GIVEN EXERCISE: Rewrite the records below, substituting "Where do I click to" for every instance of "Where should I click to" and keeping everything else the same. Leave the pictures out of your answer.
-------- DATA --------
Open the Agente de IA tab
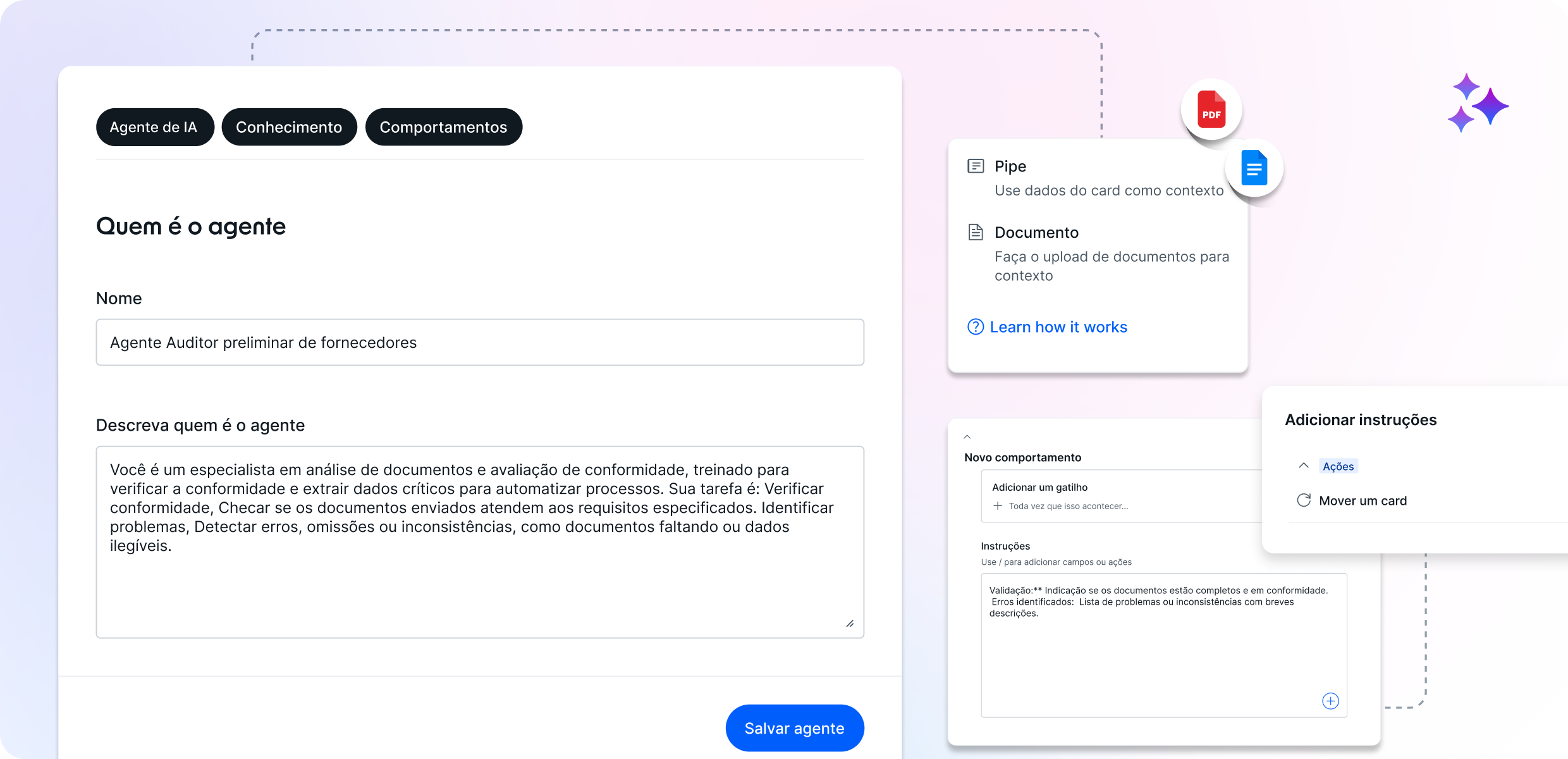Viewport: 1568px width, 759px height. click(155, 127)
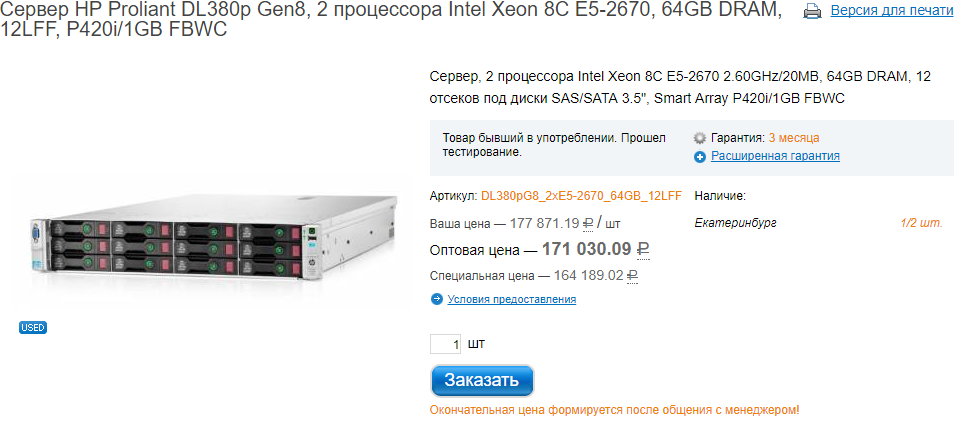Screen dimensions: 973x441
Task: Click the article number DL380pG8_2xE5-2670_64GB_12LFF
Action: point(581,196)
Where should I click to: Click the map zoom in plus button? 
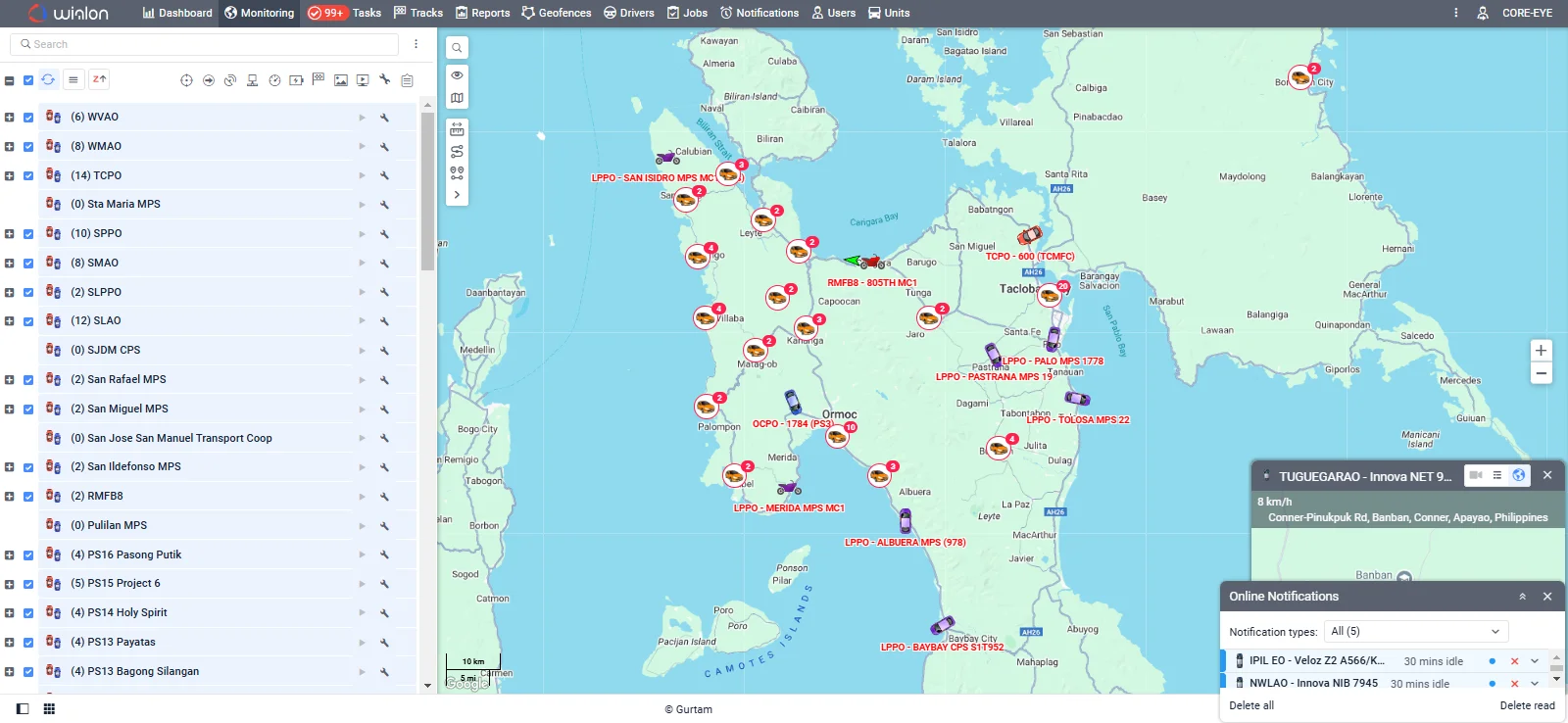coord(1541,351)
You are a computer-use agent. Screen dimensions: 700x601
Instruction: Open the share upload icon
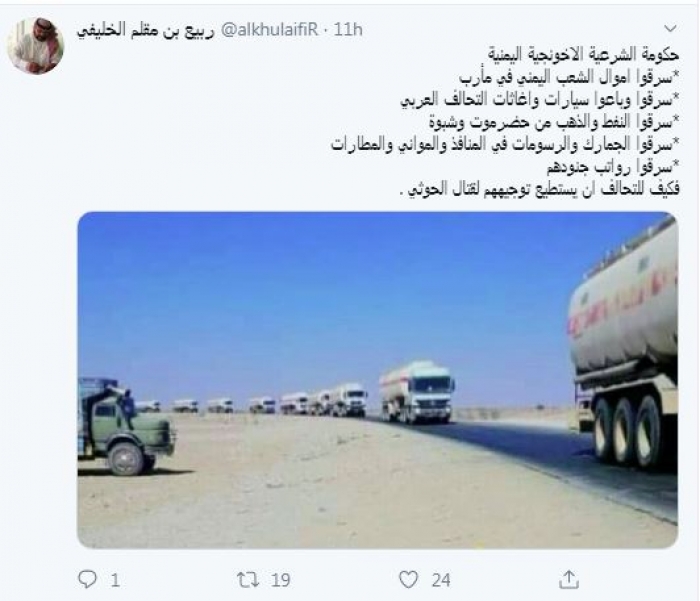tap(569, 580)
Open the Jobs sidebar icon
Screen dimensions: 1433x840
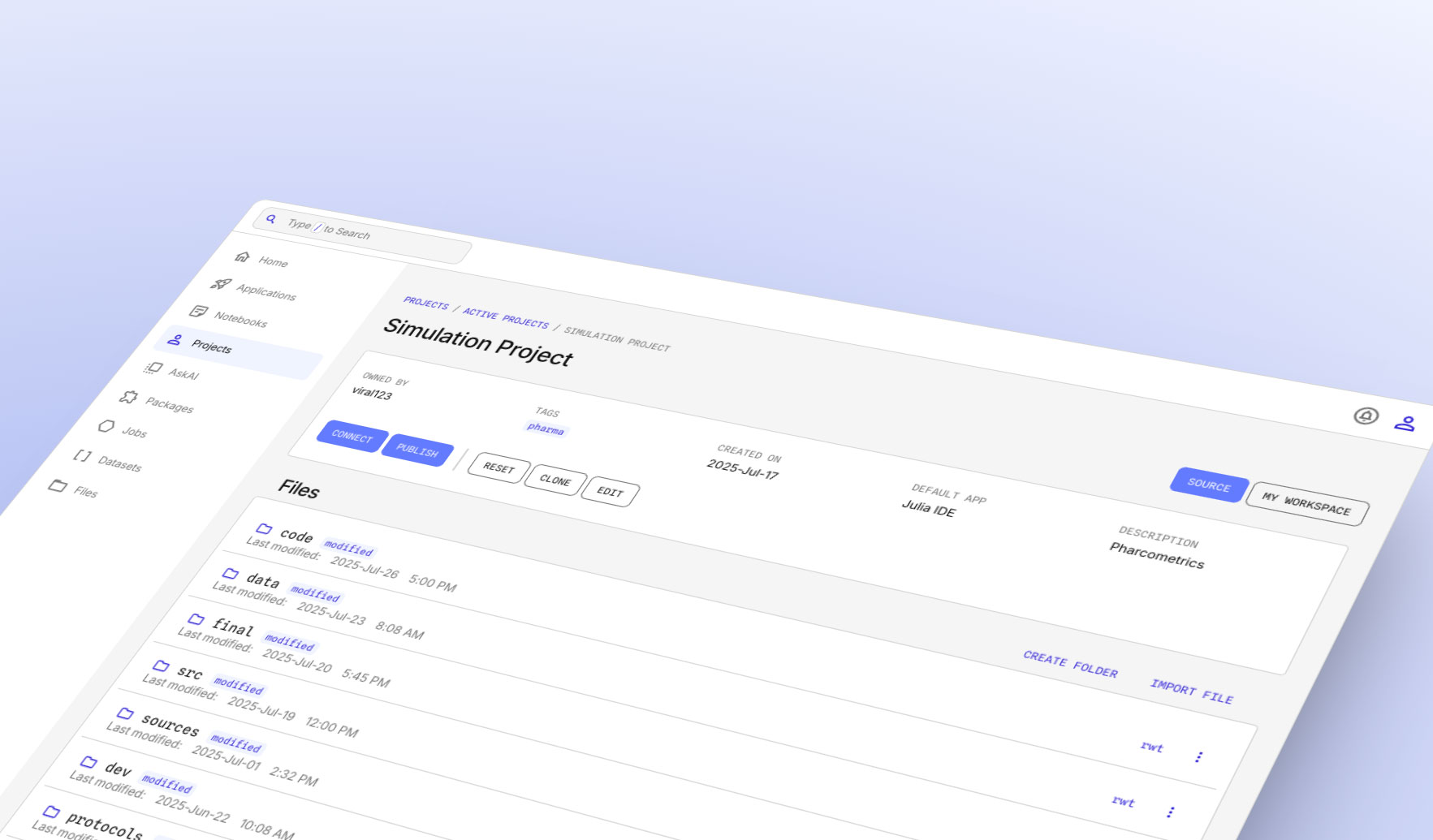click(x=106, y=426)
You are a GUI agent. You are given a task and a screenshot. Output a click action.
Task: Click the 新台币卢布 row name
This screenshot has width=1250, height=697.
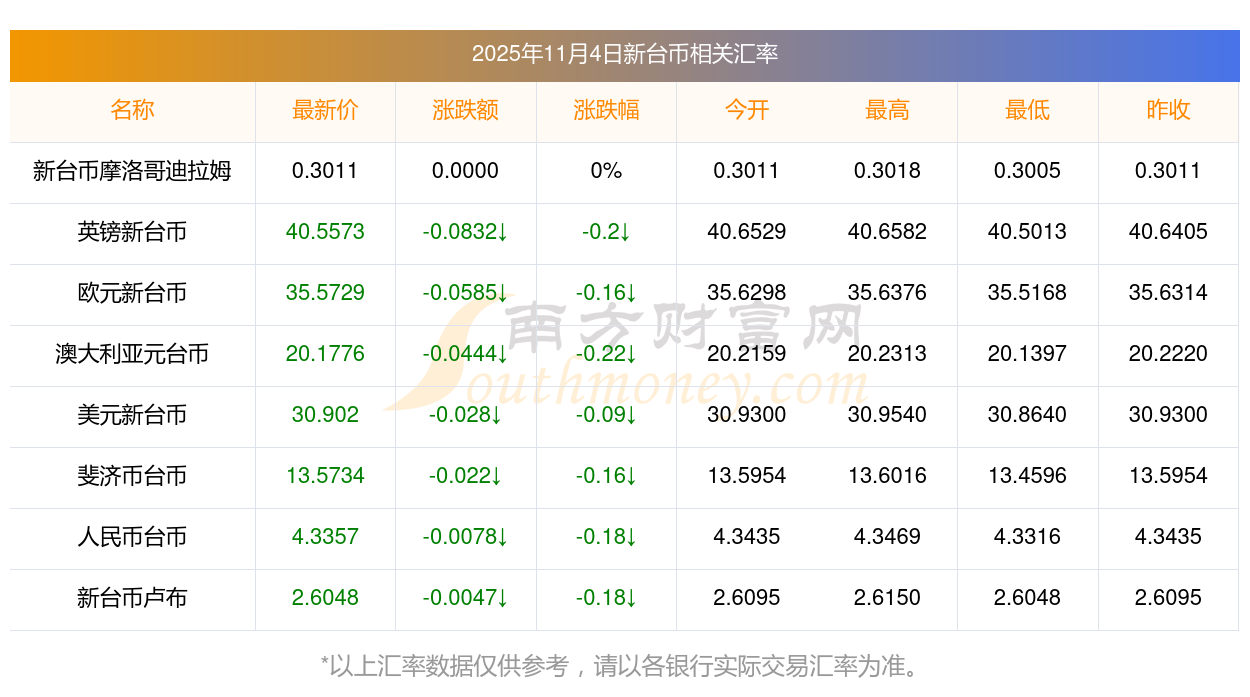[132, 598]
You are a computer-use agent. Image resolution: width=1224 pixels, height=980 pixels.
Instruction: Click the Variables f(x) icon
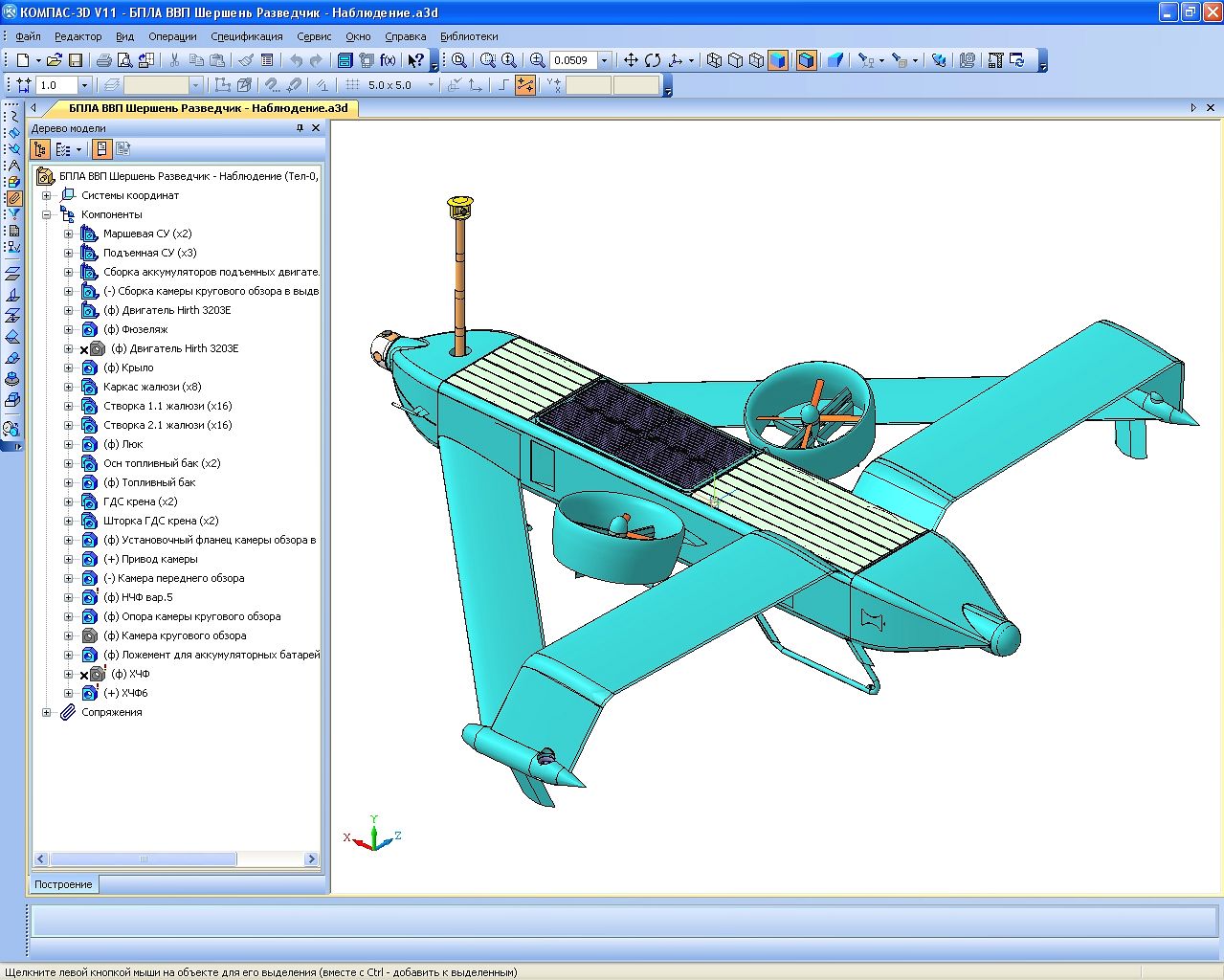point(388,60)
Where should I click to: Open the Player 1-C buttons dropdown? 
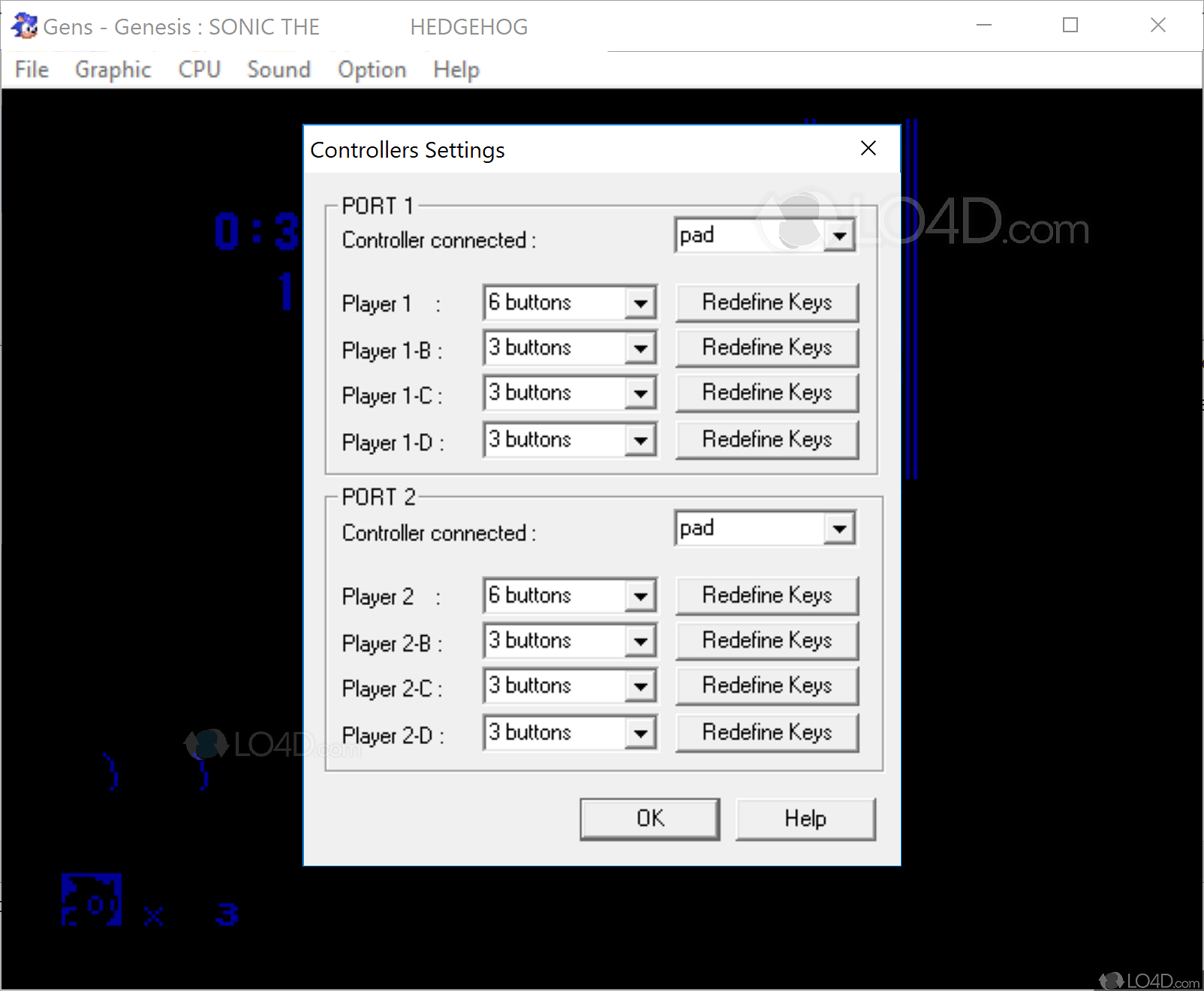point(640,393)
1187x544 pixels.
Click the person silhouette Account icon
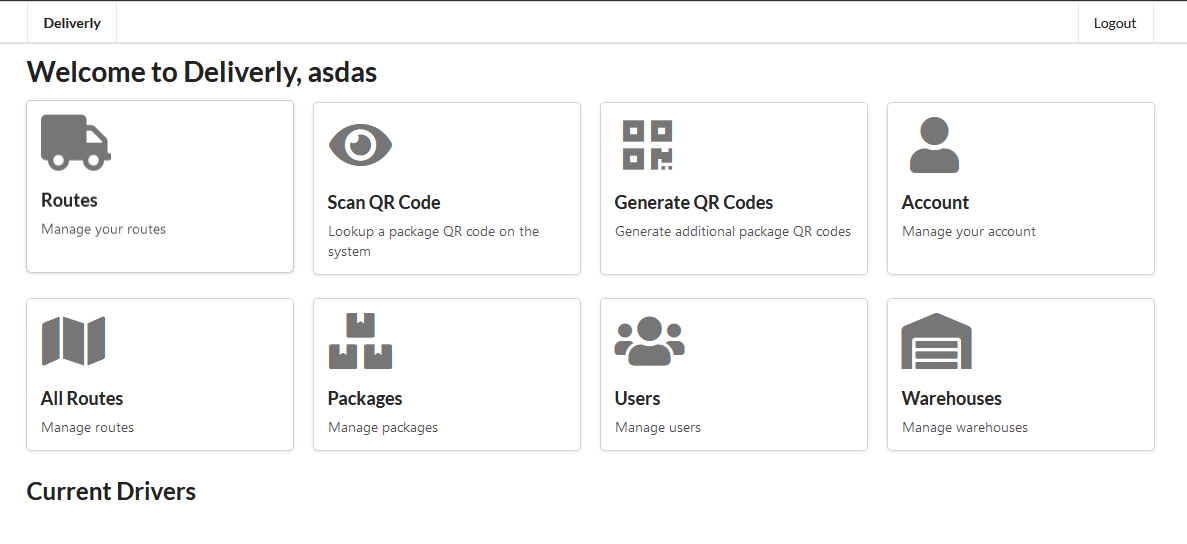[x=934, y=145]
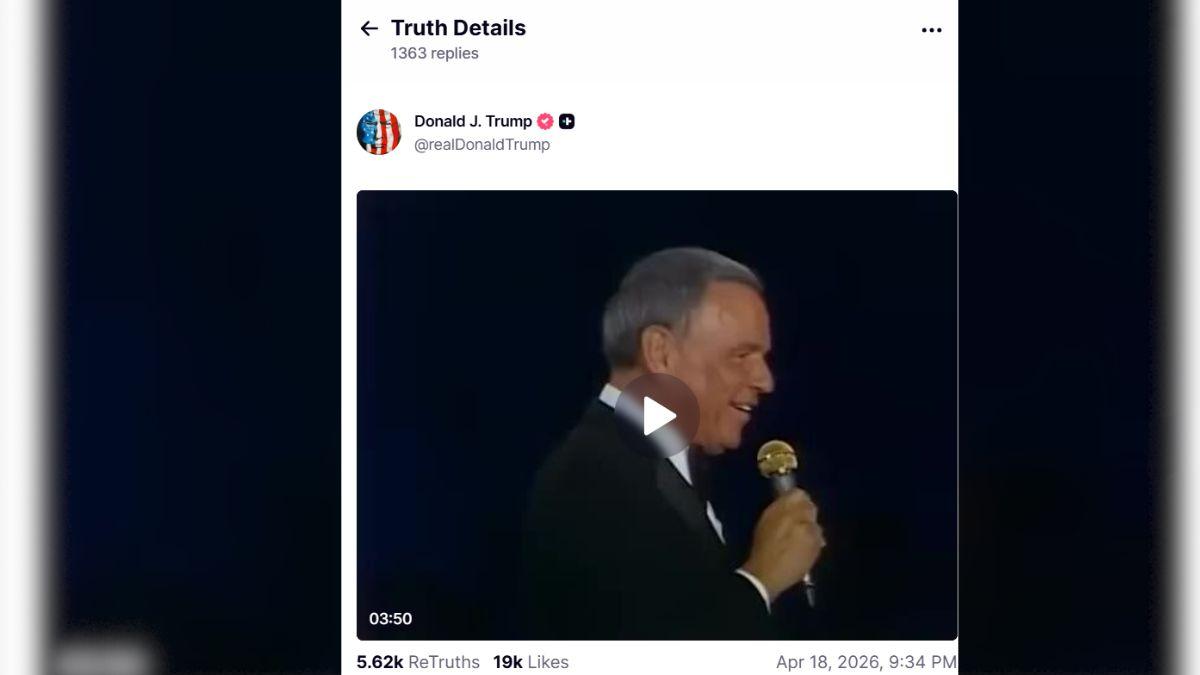Follow the account via the plus icon
This screenshot has width=1200, height=675.
567,121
--------
TASK ANSWER:
Open the Agente de IA tab
Viewport: 1568px width, 759px height. click(155, 127)
Screen dimensions: 973x441
Task: Click the article number DL380pG8_2xE5-2670_64GB_12LFF
Action: point(581,196)
Where do I click to: Click the map zoom in plus button? 
coord(1541,351)
You are a computer-use agent. Screen dimensions: 700x601
Instruction: Open the share upload icon
tap(569, 580)
Open the Jobs sidebar icon
Screen dimensions: 1433x840
click(x=106, y=426)
You are a GUI agent. You are given a task and a screenshot. Output a click action.
Task: Click the 新台币卢布 row name
This screenshot has width=1250, height=697.
[132, 598]
You are a computer-use agent. Image resolution: width=1224 pixels, height=980 pixels.
Instruction: Click the Variables f(x) icon
point(388,60)
Where do I click to: Open the Player 1-C buttons dropdown? 
point(640,393)
1187x544 pixels.
Click the person silhouette Account icon
[x=934, y=145]
Follow the account via the plus icon
This screenshot has width=1200, height=675.
567,121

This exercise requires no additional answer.